O carnaval sem quarta-feira de cinzas, que acontece apenas dentro de mim



Sou filha de uma mulher que foi passista do Salgueiro na década de 1970. Durante a minha infância frequentei aqueles bailinhos de carnaval em clubes de bairro. Durante um bom tempo a minha noção de carnaval era apenas o desfile das escolas de samba (pela tevê) e os bailes à fantasia dos clubes.

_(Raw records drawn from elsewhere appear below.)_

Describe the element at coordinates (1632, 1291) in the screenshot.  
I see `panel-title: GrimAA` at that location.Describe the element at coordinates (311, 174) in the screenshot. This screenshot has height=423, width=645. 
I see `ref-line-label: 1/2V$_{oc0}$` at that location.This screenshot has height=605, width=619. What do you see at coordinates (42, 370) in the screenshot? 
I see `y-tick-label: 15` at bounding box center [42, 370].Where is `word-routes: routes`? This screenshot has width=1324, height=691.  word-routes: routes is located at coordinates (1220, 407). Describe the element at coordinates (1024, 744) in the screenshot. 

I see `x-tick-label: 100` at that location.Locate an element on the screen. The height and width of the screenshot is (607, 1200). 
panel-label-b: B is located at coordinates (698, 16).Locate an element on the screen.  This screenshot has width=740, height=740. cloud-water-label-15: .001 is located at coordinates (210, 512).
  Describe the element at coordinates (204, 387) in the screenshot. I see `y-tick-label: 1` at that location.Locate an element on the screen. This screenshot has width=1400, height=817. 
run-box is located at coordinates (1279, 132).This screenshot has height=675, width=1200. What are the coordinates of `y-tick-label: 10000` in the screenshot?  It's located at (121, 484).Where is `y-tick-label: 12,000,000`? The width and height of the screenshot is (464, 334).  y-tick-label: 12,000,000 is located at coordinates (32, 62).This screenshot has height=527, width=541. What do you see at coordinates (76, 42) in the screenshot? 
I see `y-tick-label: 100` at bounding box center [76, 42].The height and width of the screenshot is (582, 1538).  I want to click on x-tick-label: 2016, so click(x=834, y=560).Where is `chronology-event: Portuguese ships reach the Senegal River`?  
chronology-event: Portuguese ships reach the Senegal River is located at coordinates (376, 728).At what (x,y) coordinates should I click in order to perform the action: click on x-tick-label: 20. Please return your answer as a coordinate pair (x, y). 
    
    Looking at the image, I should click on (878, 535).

Um belo dia, quando eu tinha 19 anos, tudo mudou. Vestida de Chapeuzinho Vermelho, conheci o carnaval de rua com uns amigos. Ficaríamos apenas no entorno do Centro da Cidade. Como a turma toda estava fantasiada, tínhamos a liberdade de rir dos outros foliões, e eles de nós. Na Cinelândia vimos um palco montado, e nos divertimos ouvindo marchinhas quando nos deparamos com uma senhorinha que saiu diretamente dos livros e almanaques históricos: testemunhamos a Rainha do Rádio Emilinha Borba ali, cantando para nós. Depois da apresentação, caminhamos pela Avenida Rio Branco e demos de cara com o desfile do Cacique de Ramos. Aquele mantra que vai entrando na cabeça da gente cada vez que o versos são repetidos, a coreografia, a animação contagiante. Aquilo me pegou e eu nem tinha me dado conta.

O tempo em que vivi fora da cidade me ensinou a valorizar sua memória, seus lugares e seus eventos. Voltando, retornei também ao carnaval de rua. Se antes eu usava a festa como licença poética para me vestir do que eu quisesse, hoje eu a vejo por sua(s) história(s), seus personagens, seus espaços. Minha relação se tornou afetiva e identitária. Ser plateia do patrimônio imaterial chamado Cacique de Ramos é ver o Partido Alto e o batuque. Contemplar os carros alegóricos sendo montados ao longo da Avenida Presidente Vargas é viver os desfiles pré-Sambódromo da minha mãe, e depois pedir a bênção da Tia Ciata lá na Praça Onze. Inventar fantasias para participar de blocos é rememorar o entrudo, os corsos, os ranchos e os bailinhos infantis com serpentina e confete.

Salve Hilário Jovino Ferreira, que transferiu o desfile dos ranchos do Dia de Reis para o dia de Carnaval, dando origem a essa bagunça gostosa que nos faz sentir correr o sangue nas veias. Salve Tia Ciata, matriarca, partideira, que permitiu a essa festa ter uma família e um lar. Salve Ismael Silva e o Estácio, que inventaram o samba de sambar pra gente poder se acabar de uma forma só nossa.

Esse ano não tem fanfarra nem marchinha. Não tem águia da Portela, nem bateria da Mangueira, nem os Sorrisos da porta-bandeira Selminha e do gari-passista Renato, muito menos o centenário desfile do Bola Preta. Esse ano só tem a memória de tudo o que é inesquecível.

Deborah O. Lins de Barros

Rio de Janeiro, 13 de fevereiro de 2021.